§ **SOBRE A TAREFA**: Escreva a continuação do texto sobre as fugas de animais em zoológicos, começando logo após a última frase apresentada.

§ **TRECHO DO DOCUMENTO**:
────────────────

Zoológicos vivem ‘epidemia’ de fugas pelo mundo
A panda vermelha ‘Sunny’ soma-se aos animais que se tornaram heróis populares depois de escapar
O polvo Inky no Aquário Nacional da Nova Zelândia; o orangotango de Sumatra Indah no zoológico de Chester (Reino Unido); a coruja Oscar em Adelaide (Austrália); o gato montês Ollie em Washington (EUA); um casal de capivaras no zoológico de Toronto (que recebeu o apelido de Bonnie e Clyde); o gorila Kumbuka em Londres... Nos últimos meses, os zoológicos de meio mundo viveram uma epidemia de fugas de animais, a mais recente a ganhar as páginas da imprensa internacional foi a panda vermelha Sunny, que desapareceu do zoológico da Virginia (Estados Unidos) da noite de 23 de janeiro.
As fugas nos zoológicos têm uma velha tradição cinematográfica e literária. Um dos melhores filmes de animação dos últimos anos é A Fuga das Galinhas (Chicken Run), de Peter Lorde e Nick Park, os criadores de Wallace e Gromitt. Recria Fugindo do Inferno, o clássico sobre um campo de prisioneiros na Segunda Guerra Mundial, mas com galinhas de massa de modelar que tentam escapar a todo custo de uma granja. Uma das canções mais conhecidas (e de humor mais politicamente incorreto) de George Brassens relata a fuga de um gorila do zoológico em busca de uma namorada: acaba sendo uma apologia contra a pena de morte, porque o animal, confuso com a toga, decide agarrar um juiz que grita, canta Brassens, “como o condenado que ele acabara de mandar para a forca”. A série de filmes de animação Madagascar narra as diferentes fugas de vários animais do zoológico do Central Park, em Nova York, para descobrir que a vida em liberdade não é tão agradável como pensavam.

────────────────

§ **MATERIAL FORNECIDO**:
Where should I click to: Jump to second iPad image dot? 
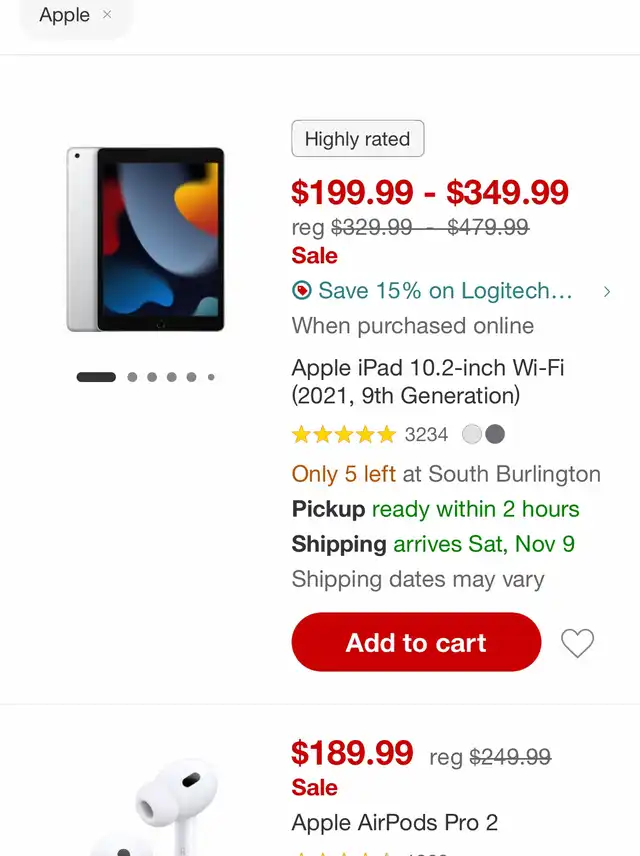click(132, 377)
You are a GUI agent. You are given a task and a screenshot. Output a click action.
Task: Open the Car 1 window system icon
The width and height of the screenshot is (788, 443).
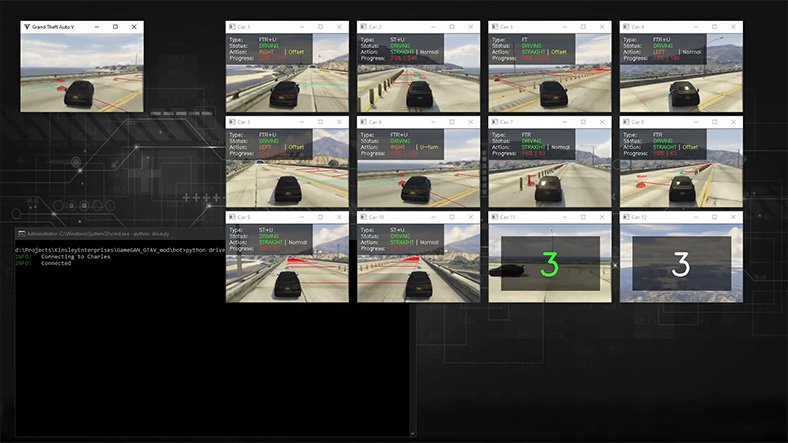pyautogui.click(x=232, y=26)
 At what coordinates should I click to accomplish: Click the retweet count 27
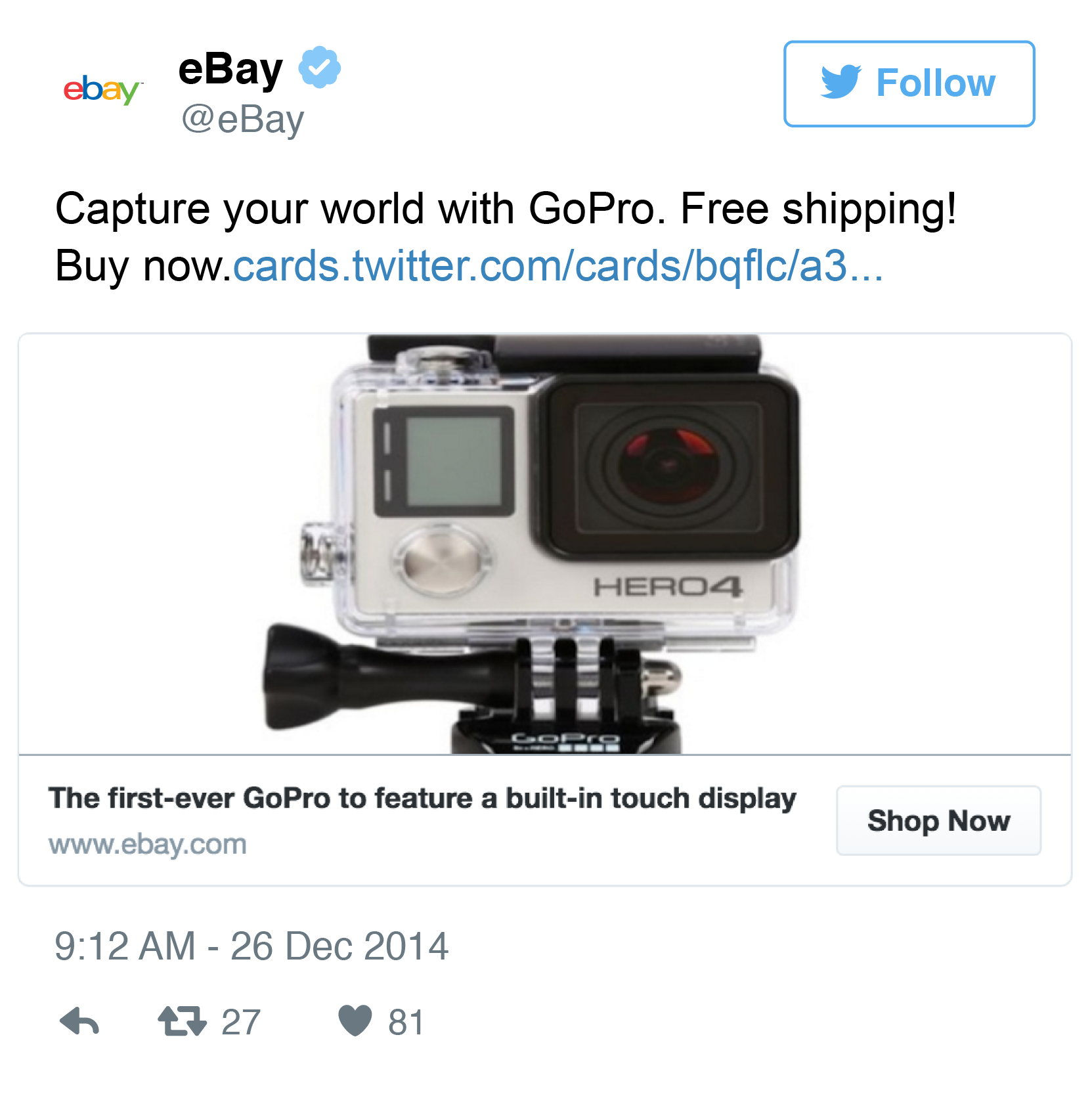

────────────────

§ **RESPOSTA À TAREFA**:
Seja por toda essa carga de ficção e pela influência infantilizadora de Walt Disney, como proclamam alguns, ou, como sustentam outros, pelos enormes avanços científicos na compreensão da inteligência dos animais – um livro recém-publicado nos EUA, The Soul of an Octopus: A Surprising Exploration into the Wonder of Consciousness (A vida de um polvo, uma surpreendente viagem ao consciente, ainda sem tradução para o português), de Sy Montgomery, desafia todos os nossos conhecimentos sobre a mente dos polvos, que não eram muitos, diga-se de passagem –, todas essas fugas receberam enorme atenção midiática.
Seja pela influência das animações da Disney ou pelos avanços na compreensão da inteligência dos animais, as fugas receberam enorme atenção
“Por que Sunny fugiu do zoológico da Virginia? Será que foi para evitar a reprodução?”, perguntava o jornal The New York Times uma semana depois da fuga. Um porta-voz da Associação de Zoológicos e Aquários dos Estados Unidos citado em outro artigo do jornal nova-iorquino declarou que não existem dados precisos sobre fugas de zoológicos, mas calculava que não superariam seis por ano. “É muito estranho um animal conseguir manter sua fuga durante tanto tempo”, dizia. Nos últimos meses, todas as estatísticas foram quebradas.
As fugas de animais selvagens sempre provocam certa inquietação, em alguns casos justificada e, em outros, bastante exagerada. O gato montês Ollie, totalmente inofensivo para os humanos, provocou o fechamento de várias escolas próximas em Washington até ser capturado. No caso dos grandes símios em fuga é normal que se tomem precauções: são gigantes pacíficos, mas dotados de uma força descomunal que podem utilizar quando se sentem ameaçados, incomodados ou desafiados (e é melhor não brincar com o que um grande símio considera uma possível ameaça, incômodo ou desafio).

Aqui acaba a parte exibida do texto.